• [DIRECTIONS]: Turn the rows, starting with the line that contains "The height and width of the screenshot is (591, 1153)." and going on through the end of the rows, into a numbered list that skips blank lines and leaves out the pictures.

++++ THE INPUT ++++

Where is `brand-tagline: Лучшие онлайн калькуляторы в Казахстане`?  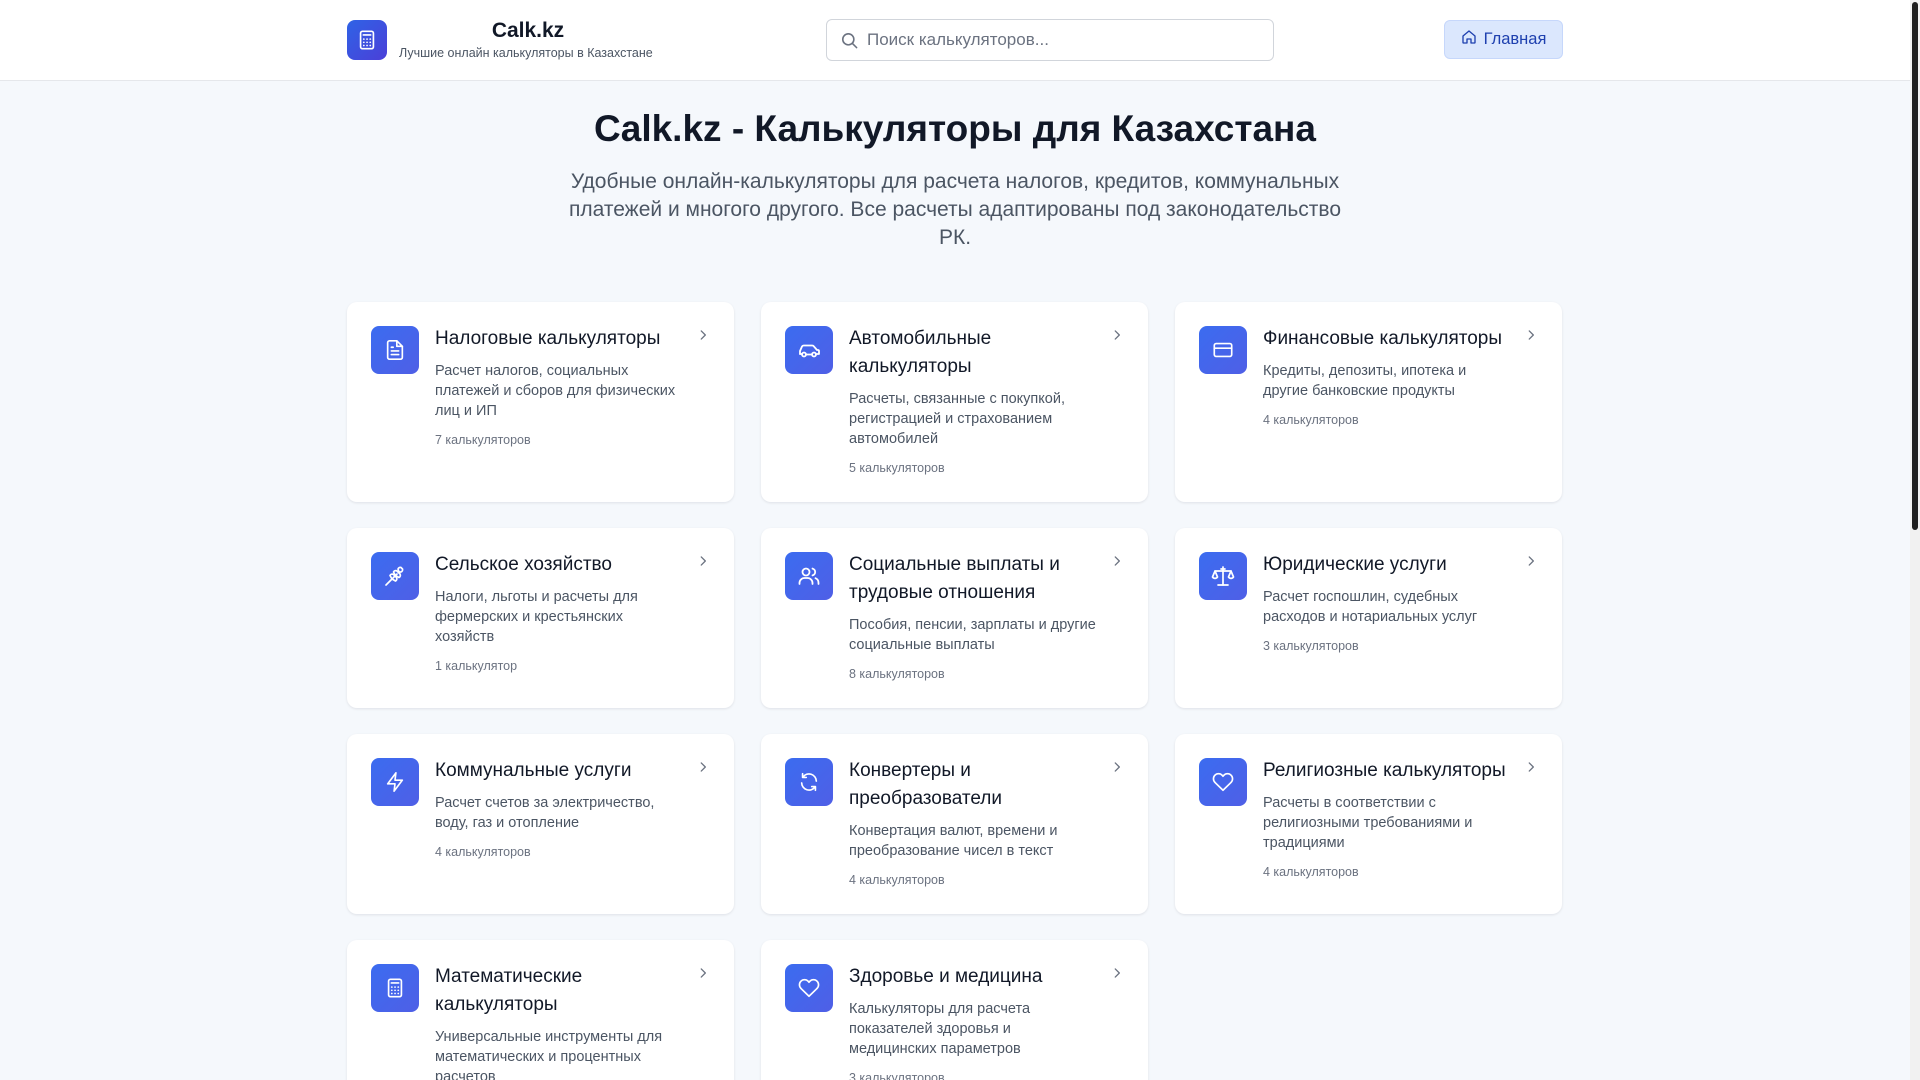
brand-tagline: Лучшие онлайн калькуляторы в Казахстане is located at coordinates (526, 53).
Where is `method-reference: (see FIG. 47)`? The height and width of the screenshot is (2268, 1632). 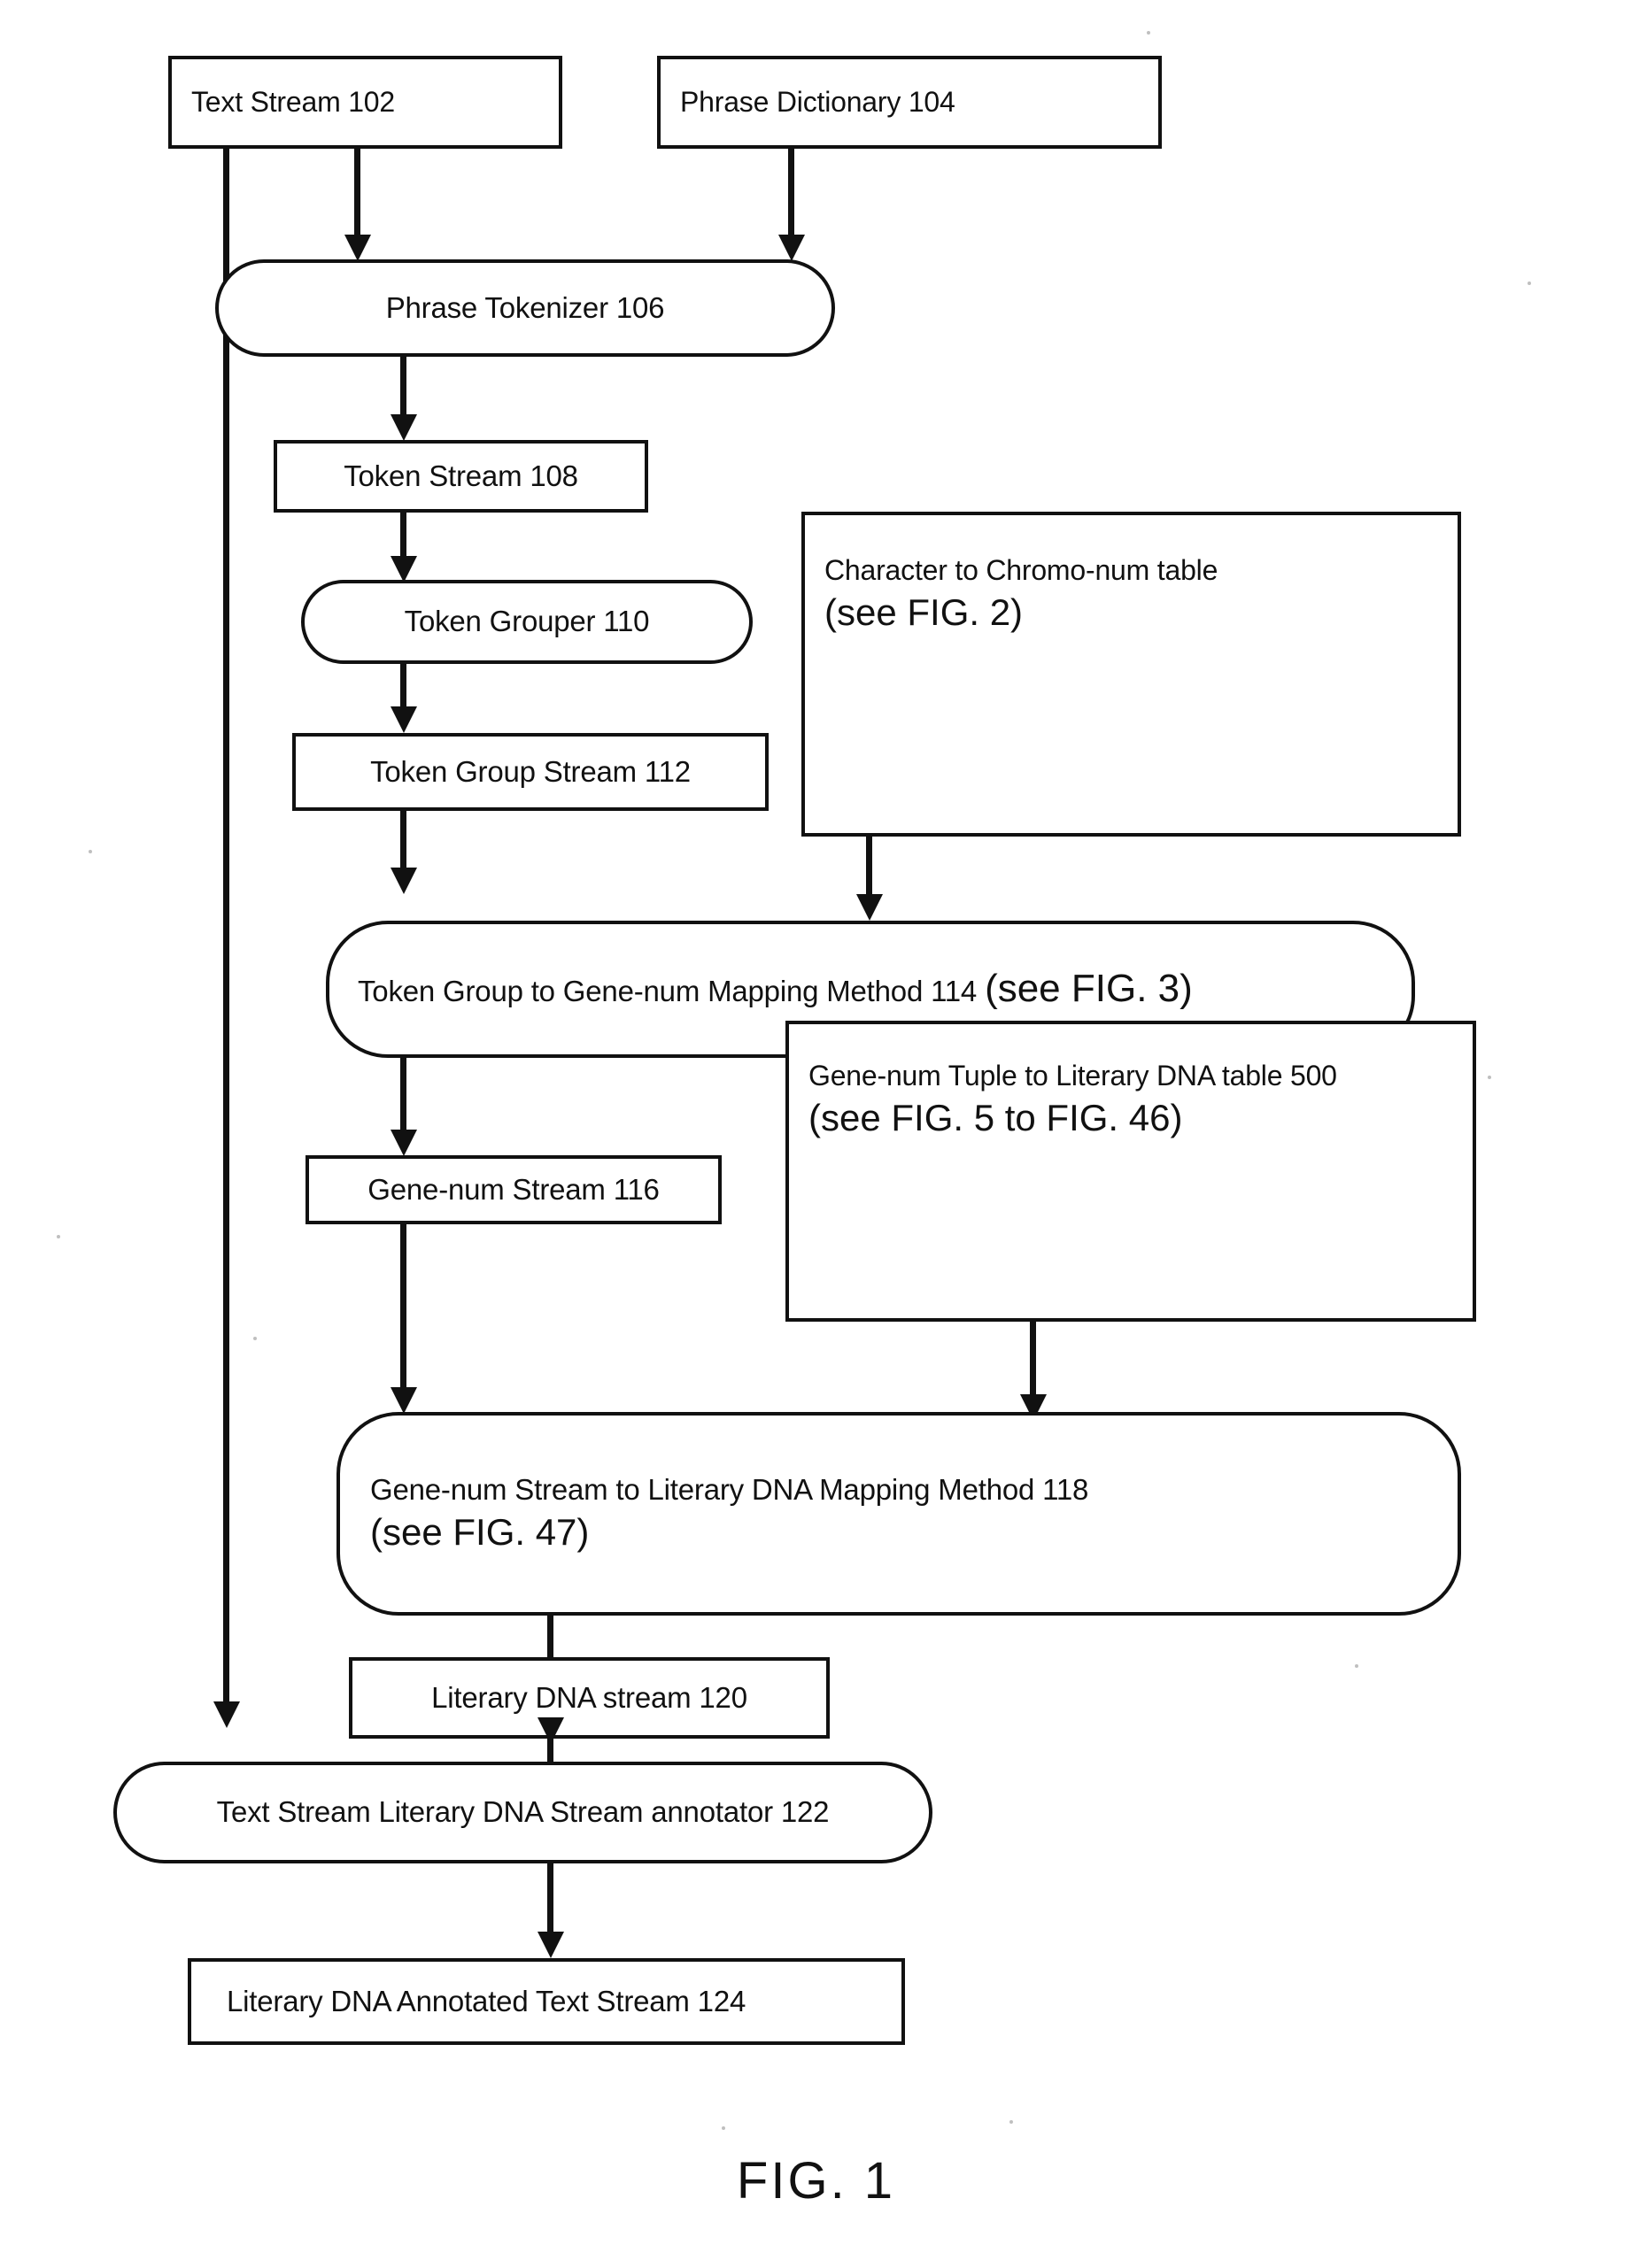 method-reference: (see FIG. 47) is located at coordinates (480, 1532).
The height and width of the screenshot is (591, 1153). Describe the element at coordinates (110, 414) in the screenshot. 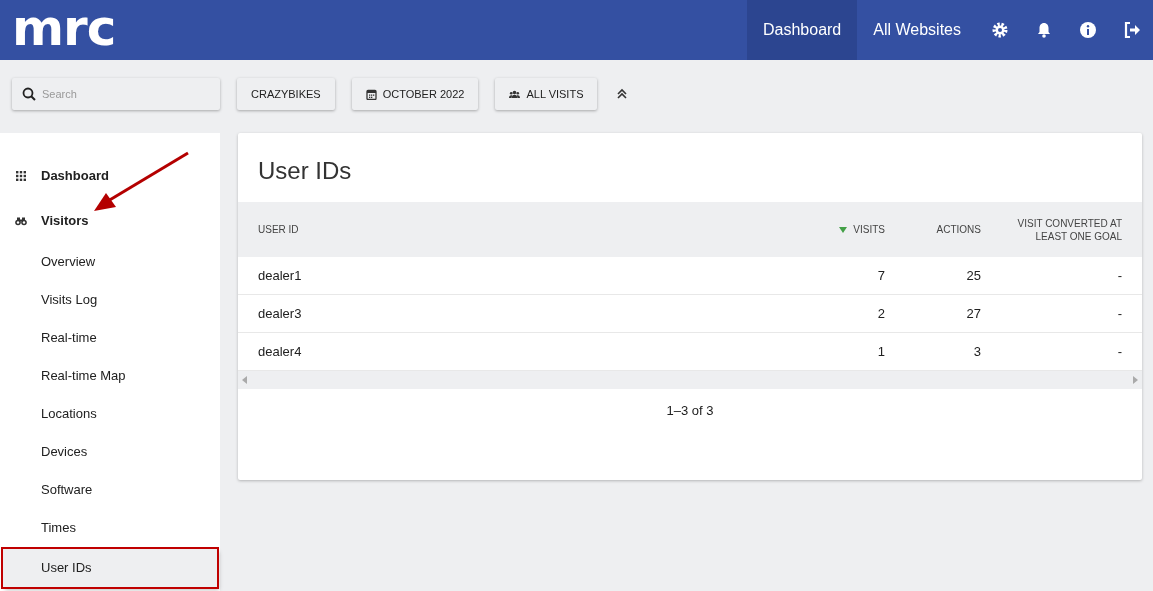

I see `menu-item: Locations` at that location.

++++

• [ANSWER AREA]:
1. The height and width of the screenshot is (591, 1153). Describe the element at coordinates (110, 414) in the screenshot. 
2. I see `menu-item: Locations` at that location.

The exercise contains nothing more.